Exercise details => Could you restate every entry word for word, leaving the pictures out?

Extracted data entries =>
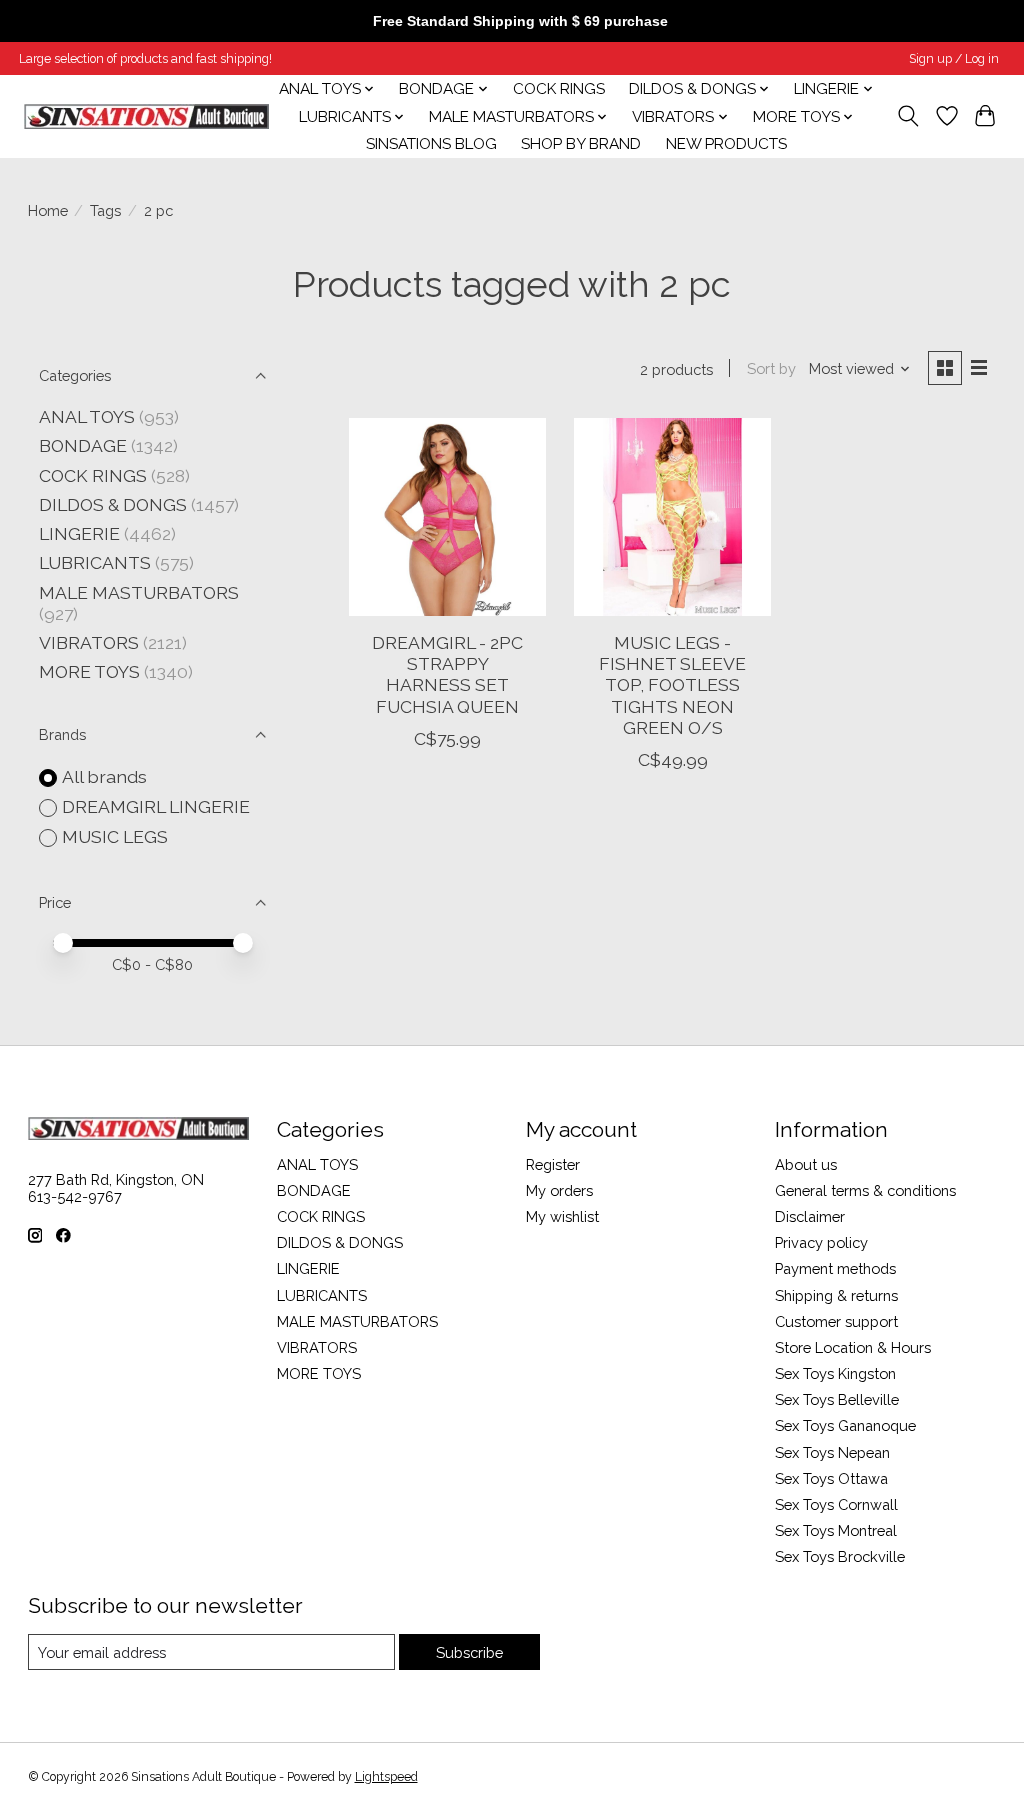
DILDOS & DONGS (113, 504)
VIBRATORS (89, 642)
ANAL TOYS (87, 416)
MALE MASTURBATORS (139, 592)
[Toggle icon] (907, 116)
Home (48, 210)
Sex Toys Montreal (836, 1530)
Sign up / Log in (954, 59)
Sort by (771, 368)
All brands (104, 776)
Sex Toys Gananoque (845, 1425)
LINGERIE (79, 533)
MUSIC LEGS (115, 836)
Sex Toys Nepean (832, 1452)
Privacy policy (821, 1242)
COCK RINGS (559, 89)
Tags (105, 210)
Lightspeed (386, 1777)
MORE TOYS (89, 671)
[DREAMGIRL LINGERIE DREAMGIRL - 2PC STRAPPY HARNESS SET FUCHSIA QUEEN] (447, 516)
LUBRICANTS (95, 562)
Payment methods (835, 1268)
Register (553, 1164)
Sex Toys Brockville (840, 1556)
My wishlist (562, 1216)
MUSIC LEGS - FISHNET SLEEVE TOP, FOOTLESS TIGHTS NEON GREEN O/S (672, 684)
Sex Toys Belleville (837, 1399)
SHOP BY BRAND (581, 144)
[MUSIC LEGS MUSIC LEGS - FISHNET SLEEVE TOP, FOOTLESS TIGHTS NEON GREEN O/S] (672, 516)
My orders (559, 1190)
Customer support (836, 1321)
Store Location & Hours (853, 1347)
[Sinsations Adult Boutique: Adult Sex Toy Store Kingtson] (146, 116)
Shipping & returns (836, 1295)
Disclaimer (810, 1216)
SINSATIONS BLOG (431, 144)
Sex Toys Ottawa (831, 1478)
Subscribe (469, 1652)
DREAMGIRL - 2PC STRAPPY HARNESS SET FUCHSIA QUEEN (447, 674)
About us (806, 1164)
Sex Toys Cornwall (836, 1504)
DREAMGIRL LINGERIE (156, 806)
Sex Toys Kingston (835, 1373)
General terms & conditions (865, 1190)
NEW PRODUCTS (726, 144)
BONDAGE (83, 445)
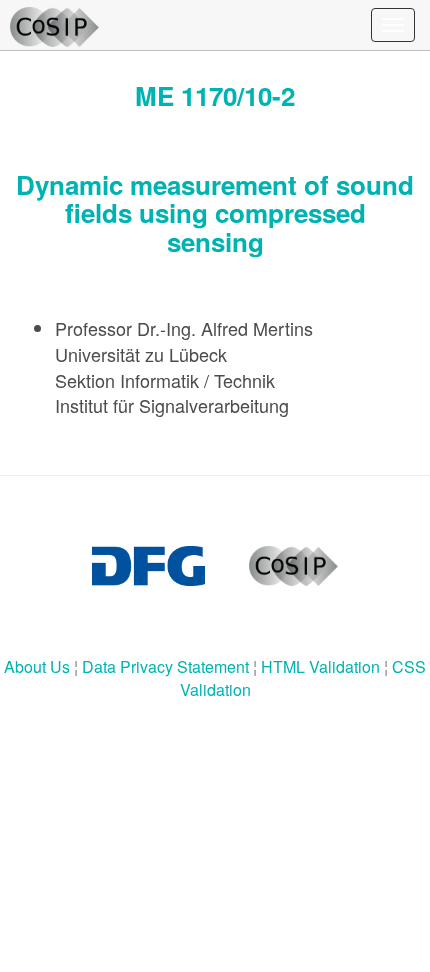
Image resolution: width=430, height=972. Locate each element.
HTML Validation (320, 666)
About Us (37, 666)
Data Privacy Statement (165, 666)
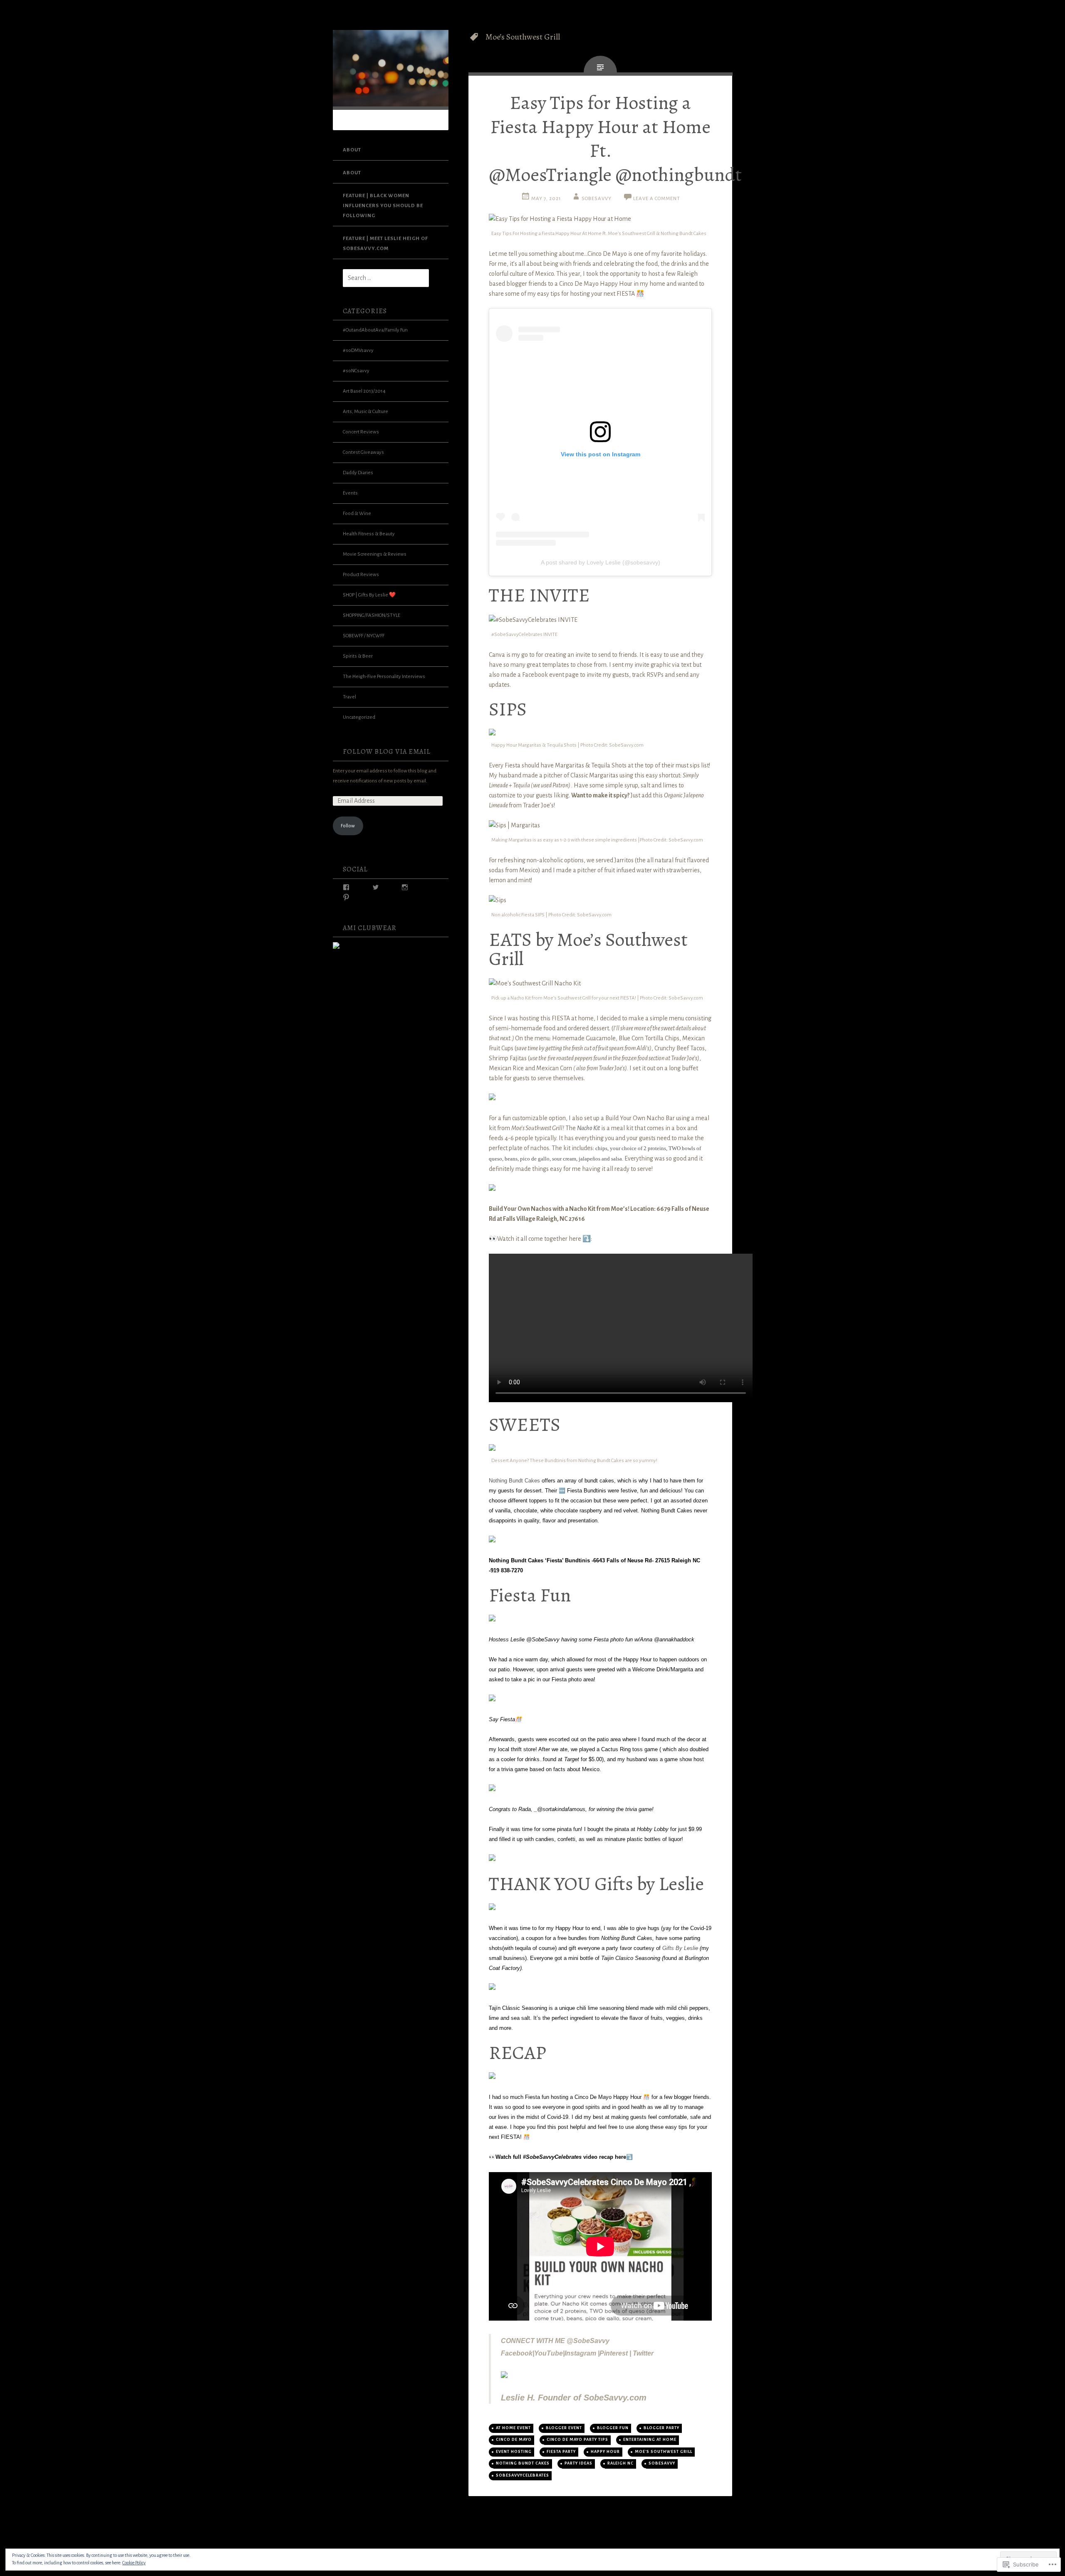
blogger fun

Finished task =>
DILDOS & DONGS (113, 504)
VIBRATORS (89, 642)
ANAL TOYS (87, 416)
MALE MASTURBATORS (139, 592)
[Toggle icon] (907, 116)
Home (48, 210)
Sex Toys Montreal (836, 1530)
Sign up / Log in (954, 59)
Sort by (771, 368)
All brands (104, 776)
Sex Toys Gananoque (845, 1425)
LINGERIE (79, 533)
MUSIC LEGS (115, 836)
Sex Toys Nepean (832, 1452)
Privacy policy (821, 1242)
COCK RINGS (559, 89)
Tags (105, 210)
Lightspeed (386, 1777)
MORE TOYS (89, 671)
[DREAMGIRL LINGERIE DREAMGIRL - 2PC STRAPPY HARNESS SET FUCHSIA QUEEN] (447, 516)
LUBRICANTS (95, 562)
Payment methods (835, 1268)
Register (553, 1164)
Sex Toys Brockville (840, 1556)
My wishlist (562, 1216)
MUSIC LEGS - FISHNET SLEEVE TOP, FOOTLESS TIGHTS NEON GREEN O/S (672, 684)
Sex Toys Belleville (837, 1399)
SHOP BY BRAND (581, 144)
[MUSIC LEGS MUSIC LEGS - FISHNET SLEEVE TOP, FOOTLESS TIGHTS NEON GREEN O/S] (672, 516)
My orders (559, 1190)
Customer support (836, 1321)
Store Location & Hours (853, 1347)
[Sinsations Adult Boutique: Adult Sex Toy Store Kingtson] (146, 116)
Shipping & returns (836, 1295)
Disclaimer (810, 1216)
SINSATIONS BLOG (431, 144)
Sex Toys Ottawa (831, 1478)
Subscribe (469, 1652)
DREAMGIRL - 2PC STRAPPY HARNESS SET FUCHSIA QUEEN (447, 674)
About us (806, 1164)
Sex Toys Cornwall (836, 1504)
DREAMGIRL LINGERIE (156, 806)
Sex Toys Kingston (835, 1373)
General terms & conditions (865, 1190)
NEW PRODUCTS (726, 144)
BONDAGE (83, 445)
Image resolution: width=430, height=972. Locate each element.
HTML Validation (320, 666)
About Us (37, 666)
Data Privacy Statement (165, 666)
blogger fun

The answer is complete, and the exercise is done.